Sheila Kennedy: You can choose your positions — but not your facts

kennedy-sheila-takingissue-2018.jpgLoss of the ability to communicate might rank as the most consequential casualty of these toxic times. Rather than conversing and making an effort to persuade—behaviors requiring that we actually listen and occupy a common, evidence-based reality—Americans just reject people who don’t share their beliefs.

This phenomenon isn’t really new, although it is more widespread. I vividly remember when the publisher of my first book scheduled me onto a radio call-in show; the hot-button issue at the time involved posting the Ten Commandments on government buildings. A caller unhappy with court rulings on the subject argued that “James Madison said the Bill of Rights was for a nation that lives by the Ten Commandments.”

When I responded that numerous Madison scholars had confirmed the quote, which had been making right-wing rounds, was bogus, the caller yelled, “Well, I choose to believe it!” and hung up. That was in the mid-1990s.

I thought about that caller’s response—and the increasing numbers of people on all sides of the political divide who are intent upon constructing their own, evidence-free realities—when I read a column by Star Parker in a recent IBJ Forefront, repeating a number of tired—and inaccurate—tropes about Plan-ned Parenthood, and ending with the assertion that “family planning” is really an insidious, pernicious form of racism.

According to Parker, Planned Parenthood isn’t about providing needed medical care to women who might otherwise not access breast exams or afford contraception—the vast majority of its services—but rather “about discouraging black women, and other poor women, from having children and encouraging them to abort their pregnancies.”
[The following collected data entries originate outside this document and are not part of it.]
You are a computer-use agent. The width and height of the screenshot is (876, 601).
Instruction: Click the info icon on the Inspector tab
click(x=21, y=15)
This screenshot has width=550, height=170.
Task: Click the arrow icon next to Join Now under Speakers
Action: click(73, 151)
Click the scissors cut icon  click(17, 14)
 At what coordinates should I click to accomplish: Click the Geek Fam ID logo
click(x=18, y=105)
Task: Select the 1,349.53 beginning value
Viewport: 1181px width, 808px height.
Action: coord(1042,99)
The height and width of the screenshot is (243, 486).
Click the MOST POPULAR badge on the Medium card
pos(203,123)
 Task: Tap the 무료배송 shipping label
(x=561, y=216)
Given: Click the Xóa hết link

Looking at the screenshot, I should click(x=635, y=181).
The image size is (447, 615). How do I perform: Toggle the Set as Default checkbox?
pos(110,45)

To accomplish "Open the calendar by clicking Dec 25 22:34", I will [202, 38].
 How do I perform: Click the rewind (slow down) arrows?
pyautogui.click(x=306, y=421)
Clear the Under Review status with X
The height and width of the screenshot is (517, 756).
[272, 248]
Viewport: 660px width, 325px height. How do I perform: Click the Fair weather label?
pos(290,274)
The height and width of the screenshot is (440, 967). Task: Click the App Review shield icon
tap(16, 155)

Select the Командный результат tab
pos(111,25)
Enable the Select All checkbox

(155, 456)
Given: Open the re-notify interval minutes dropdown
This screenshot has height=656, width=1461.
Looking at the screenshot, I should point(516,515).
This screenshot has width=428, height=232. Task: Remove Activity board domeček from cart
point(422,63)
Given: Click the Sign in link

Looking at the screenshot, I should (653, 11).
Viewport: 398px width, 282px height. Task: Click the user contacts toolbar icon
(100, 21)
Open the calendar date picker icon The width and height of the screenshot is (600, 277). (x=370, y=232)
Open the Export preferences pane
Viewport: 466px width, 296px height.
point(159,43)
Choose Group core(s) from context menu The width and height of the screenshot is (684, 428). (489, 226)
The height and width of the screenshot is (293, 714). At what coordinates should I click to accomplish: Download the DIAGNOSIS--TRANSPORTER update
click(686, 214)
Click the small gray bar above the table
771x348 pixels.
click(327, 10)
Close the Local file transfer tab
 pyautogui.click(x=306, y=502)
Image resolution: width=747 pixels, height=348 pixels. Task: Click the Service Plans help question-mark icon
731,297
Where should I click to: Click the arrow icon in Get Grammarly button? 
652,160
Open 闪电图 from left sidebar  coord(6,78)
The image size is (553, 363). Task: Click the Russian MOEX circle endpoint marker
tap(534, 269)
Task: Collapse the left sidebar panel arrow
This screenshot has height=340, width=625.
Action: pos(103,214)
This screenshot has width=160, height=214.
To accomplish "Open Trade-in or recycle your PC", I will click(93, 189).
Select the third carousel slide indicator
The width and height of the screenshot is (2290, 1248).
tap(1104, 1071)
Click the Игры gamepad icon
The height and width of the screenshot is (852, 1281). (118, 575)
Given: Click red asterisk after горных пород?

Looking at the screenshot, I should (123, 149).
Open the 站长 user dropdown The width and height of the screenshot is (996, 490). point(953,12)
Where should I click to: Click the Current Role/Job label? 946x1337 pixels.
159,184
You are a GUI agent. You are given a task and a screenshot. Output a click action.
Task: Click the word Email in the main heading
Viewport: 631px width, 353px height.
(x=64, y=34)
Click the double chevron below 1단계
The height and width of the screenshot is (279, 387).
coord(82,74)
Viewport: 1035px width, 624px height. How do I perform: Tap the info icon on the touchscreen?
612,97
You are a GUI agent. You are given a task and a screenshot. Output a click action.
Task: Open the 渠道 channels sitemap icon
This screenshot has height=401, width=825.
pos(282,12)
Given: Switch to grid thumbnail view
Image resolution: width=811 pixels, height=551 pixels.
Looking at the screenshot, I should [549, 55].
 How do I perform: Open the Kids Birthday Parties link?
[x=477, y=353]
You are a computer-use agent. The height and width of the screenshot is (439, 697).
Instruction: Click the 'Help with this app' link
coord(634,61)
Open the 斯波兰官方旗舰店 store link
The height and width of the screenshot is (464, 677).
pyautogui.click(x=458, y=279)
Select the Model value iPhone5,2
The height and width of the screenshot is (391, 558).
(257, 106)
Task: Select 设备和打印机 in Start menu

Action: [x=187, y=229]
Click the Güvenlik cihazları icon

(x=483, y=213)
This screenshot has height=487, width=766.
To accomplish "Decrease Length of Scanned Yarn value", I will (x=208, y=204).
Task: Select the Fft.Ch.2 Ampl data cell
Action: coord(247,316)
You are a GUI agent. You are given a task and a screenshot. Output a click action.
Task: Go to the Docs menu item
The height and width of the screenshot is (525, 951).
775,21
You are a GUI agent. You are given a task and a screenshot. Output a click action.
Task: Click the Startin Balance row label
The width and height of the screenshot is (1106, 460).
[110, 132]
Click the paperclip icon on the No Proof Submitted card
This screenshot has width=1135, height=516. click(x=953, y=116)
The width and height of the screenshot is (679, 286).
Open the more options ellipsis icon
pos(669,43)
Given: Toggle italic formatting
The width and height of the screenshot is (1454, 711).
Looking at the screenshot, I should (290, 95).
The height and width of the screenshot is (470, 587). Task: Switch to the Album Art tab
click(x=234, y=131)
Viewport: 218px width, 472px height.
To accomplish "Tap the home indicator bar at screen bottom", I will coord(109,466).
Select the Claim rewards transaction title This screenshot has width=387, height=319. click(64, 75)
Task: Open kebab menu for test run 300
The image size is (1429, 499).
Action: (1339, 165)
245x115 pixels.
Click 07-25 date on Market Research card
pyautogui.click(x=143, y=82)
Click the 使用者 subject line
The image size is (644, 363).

The column began with an accusation that Planned Parenthood is somehow (it isn’t clear how) evading the long-standing laws forbidding use of public money for abortions—something Parker trusts Donald Trump (who described himself as pro-choice before he joined the GOP) to stop.

It went downhill—logically and factually—from there.

Parker argues that government has no business being involved in family planning. That’s a policy position; although I disagree with it, it’s a fair point of argumentation. Many people don’t believe government should be involved in providing health care of any sort; again, I don’t consider that position viable, but reasonable people can certainly argue about it.

What isn’t reasonable—or honest—is the use of unsubstantiated and clearly untrue accusations to attack an organization that provides essential medical services to women who could not otherwise access them, and that does so in compliance with Medicaid policies that a majority of Americans support.

No one is forced to visit Planned Parenthood. No one is coerced into using birth control or having an abortion. In our constitutional system, the decision whether to procreate is a private one reserved to the individuals involved; it is not a decision government has the right to make.

Parker is entitled to her opposition to contraception and abortion, although I deplore her evident willingness to deprive millions of poor women access to health care to see to it that they behave in ways she approves. Her creation of “alternate facts” to justify her position, however, is symptomatic of so many of the other unfortunate debates in which we are currently embroiled.

We can’t base policy positions on manufactured “facts” and evidence-free accusations. Screaming, “Well, I choose to believe it,” is a recipe for social disintegration.•


Kennedy is a professor of law and public policy at the School of Public and Environmental Affairs at IUPUI.